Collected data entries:
==================================================
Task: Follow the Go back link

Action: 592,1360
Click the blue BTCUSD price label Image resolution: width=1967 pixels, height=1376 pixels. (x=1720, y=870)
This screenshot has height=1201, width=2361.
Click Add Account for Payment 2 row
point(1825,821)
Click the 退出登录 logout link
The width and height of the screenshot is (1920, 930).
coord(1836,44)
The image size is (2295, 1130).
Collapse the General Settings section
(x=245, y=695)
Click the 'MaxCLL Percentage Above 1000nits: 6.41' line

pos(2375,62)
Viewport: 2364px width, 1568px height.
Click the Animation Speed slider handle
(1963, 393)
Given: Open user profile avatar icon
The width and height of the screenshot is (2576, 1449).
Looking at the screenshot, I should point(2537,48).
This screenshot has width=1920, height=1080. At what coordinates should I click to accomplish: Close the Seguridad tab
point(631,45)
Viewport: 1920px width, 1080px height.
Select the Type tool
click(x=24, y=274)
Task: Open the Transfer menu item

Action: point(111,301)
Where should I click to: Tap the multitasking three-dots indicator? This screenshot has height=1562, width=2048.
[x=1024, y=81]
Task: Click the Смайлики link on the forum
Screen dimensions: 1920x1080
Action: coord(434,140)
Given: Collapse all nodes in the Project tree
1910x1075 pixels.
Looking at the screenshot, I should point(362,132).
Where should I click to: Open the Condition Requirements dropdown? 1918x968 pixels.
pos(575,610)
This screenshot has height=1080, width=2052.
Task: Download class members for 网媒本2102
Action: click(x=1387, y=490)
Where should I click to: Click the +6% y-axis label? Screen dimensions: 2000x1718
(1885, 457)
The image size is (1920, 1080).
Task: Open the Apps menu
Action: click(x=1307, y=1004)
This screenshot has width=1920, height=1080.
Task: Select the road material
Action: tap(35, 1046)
==================================================
Examine the records and pull out every line where the string "Viewport" occurs.

Viewport: 2364px width, 1568px height.
Viewport: 1920px width, 1080px height.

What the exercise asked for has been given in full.